* _EXERCISE DETAILS_: Please work out how many lines in the entries contain "heading", then give that number with nothing added.

* _RECORDS SHOWN_:

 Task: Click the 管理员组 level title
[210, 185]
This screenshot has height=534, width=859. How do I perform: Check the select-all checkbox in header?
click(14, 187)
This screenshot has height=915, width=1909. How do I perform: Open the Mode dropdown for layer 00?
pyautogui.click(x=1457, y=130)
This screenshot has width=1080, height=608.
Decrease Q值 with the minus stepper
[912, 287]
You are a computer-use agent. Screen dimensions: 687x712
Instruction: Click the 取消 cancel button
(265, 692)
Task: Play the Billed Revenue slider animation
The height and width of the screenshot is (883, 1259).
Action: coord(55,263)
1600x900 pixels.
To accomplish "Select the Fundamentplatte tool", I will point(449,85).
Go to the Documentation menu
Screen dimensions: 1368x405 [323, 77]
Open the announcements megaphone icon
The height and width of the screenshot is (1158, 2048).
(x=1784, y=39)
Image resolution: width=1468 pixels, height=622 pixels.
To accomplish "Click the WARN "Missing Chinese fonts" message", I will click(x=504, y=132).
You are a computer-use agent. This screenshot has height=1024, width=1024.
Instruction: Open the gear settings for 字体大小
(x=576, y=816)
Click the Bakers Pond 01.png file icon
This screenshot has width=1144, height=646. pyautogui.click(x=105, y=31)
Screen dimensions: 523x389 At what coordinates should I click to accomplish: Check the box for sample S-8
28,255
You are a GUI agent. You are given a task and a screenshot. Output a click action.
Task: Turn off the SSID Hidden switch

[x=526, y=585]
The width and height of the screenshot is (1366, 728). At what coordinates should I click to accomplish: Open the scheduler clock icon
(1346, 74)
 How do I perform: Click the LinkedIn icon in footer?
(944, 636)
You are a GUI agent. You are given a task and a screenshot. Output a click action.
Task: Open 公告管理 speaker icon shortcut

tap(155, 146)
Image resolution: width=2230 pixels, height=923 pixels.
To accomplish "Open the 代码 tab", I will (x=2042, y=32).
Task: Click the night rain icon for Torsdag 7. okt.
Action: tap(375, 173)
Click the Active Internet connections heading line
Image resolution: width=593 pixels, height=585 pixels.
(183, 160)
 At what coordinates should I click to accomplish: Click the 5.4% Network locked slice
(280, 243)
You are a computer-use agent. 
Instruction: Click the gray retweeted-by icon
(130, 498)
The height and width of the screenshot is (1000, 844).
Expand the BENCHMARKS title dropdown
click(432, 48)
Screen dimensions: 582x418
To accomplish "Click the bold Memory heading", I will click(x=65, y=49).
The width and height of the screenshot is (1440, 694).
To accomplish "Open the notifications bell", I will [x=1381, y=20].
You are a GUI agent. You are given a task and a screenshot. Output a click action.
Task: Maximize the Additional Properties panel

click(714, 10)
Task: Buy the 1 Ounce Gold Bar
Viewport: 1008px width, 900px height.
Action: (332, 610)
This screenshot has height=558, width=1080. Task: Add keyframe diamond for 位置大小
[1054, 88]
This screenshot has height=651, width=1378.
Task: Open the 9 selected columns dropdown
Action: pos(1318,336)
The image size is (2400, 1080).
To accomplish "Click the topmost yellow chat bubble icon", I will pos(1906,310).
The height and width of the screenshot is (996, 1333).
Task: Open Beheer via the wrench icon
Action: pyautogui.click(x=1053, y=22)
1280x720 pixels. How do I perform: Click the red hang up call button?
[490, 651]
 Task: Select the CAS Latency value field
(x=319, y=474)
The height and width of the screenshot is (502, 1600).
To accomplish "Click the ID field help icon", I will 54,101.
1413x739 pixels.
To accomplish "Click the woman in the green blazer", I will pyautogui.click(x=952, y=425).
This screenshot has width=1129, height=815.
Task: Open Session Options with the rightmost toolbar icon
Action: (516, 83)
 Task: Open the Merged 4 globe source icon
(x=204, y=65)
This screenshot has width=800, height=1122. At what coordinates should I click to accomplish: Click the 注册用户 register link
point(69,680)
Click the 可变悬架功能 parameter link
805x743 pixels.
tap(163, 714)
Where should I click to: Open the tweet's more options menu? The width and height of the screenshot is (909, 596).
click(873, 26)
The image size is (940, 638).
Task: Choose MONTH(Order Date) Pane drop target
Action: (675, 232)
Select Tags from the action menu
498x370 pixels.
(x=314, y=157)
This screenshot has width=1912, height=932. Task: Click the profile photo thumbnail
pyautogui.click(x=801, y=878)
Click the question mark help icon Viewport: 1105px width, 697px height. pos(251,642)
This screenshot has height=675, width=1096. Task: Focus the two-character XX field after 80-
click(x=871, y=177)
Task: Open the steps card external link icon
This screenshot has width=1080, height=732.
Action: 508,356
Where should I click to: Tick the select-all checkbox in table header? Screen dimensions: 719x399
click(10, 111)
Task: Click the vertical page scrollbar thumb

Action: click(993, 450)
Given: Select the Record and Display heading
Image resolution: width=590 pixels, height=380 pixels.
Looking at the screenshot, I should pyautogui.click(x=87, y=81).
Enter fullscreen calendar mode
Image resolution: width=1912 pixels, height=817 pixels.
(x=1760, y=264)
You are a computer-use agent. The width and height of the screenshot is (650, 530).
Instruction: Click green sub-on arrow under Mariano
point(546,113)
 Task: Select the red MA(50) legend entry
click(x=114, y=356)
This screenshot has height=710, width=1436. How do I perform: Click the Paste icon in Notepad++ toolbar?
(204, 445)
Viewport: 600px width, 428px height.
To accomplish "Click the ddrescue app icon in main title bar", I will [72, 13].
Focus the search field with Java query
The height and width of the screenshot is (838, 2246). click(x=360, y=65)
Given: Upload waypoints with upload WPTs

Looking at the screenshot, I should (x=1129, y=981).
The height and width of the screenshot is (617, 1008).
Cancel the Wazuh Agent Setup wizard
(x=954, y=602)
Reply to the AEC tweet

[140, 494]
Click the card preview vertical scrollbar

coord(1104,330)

* _RESPONSE TO THIS TASK_: 3